**Records provided**

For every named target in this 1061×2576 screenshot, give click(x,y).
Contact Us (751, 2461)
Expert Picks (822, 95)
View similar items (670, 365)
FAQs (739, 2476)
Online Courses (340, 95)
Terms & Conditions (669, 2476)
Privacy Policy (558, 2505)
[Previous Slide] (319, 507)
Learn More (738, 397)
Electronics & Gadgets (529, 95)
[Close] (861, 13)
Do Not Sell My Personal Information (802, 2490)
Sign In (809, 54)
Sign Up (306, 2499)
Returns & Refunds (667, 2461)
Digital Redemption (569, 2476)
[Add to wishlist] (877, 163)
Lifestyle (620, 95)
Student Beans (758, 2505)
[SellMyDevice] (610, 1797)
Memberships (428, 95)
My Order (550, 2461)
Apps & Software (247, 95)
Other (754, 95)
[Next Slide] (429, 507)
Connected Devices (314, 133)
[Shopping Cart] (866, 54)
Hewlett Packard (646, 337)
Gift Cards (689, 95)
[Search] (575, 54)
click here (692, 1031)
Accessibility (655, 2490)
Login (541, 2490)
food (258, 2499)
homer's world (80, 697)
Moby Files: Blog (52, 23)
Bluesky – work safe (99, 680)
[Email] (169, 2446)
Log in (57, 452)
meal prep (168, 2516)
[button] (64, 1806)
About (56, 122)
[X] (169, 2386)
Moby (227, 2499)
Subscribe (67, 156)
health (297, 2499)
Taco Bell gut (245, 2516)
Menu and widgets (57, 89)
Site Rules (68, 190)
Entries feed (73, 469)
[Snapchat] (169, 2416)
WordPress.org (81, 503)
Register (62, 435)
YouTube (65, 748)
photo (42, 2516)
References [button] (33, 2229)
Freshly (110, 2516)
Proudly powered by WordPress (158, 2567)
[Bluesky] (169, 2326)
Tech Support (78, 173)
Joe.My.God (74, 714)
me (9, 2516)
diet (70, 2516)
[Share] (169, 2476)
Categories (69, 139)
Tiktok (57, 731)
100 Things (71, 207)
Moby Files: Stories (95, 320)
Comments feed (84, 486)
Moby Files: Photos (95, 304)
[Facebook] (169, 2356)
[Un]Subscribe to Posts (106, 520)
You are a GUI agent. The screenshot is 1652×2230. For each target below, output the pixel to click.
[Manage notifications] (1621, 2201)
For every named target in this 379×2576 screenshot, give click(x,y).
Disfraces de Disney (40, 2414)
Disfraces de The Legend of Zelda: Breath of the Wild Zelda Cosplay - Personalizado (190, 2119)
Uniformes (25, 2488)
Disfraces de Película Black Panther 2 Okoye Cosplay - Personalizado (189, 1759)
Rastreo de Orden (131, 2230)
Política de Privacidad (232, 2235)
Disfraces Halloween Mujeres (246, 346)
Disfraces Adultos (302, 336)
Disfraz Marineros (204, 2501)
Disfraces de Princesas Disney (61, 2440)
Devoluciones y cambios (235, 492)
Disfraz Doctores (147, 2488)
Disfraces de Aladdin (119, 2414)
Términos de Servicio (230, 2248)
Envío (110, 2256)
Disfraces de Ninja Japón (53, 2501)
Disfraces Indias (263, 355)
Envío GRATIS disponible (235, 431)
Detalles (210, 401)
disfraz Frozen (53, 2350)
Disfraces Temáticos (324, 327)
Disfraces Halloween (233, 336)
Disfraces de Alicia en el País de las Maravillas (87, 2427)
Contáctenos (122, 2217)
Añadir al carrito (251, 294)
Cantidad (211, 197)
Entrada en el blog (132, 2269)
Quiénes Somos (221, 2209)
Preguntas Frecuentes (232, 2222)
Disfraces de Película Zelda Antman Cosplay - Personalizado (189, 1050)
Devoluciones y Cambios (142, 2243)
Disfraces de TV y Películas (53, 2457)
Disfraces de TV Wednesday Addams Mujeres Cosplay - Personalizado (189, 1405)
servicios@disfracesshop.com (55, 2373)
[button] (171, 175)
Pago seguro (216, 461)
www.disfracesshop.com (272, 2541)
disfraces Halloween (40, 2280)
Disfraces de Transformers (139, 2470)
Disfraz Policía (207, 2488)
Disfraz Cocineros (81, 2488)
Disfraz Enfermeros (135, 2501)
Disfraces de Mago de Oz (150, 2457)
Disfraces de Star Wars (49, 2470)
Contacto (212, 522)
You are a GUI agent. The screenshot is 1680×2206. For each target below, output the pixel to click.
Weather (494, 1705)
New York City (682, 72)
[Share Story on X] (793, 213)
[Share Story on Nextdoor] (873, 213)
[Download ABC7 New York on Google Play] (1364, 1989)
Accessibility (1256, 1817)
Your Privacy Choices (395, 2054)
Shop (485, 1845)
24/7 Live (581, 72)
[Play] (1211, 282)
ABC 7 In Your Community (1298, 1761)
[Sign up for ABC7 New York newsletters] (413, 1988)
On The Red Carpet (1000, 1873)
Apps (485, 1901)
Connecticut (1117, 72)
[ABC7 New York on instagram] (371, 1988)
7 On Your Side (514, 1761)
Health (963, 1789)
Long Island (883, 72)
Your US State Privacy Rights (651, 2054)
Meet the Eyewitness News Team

**Problem statement**
For this exercise, return every line from the data that holds the string "Share".

**Response to the exercise**
[Share] (169, 2476)
[Share Story on X] (793, 213)
[Share Story on Nextdoor] (873, 213)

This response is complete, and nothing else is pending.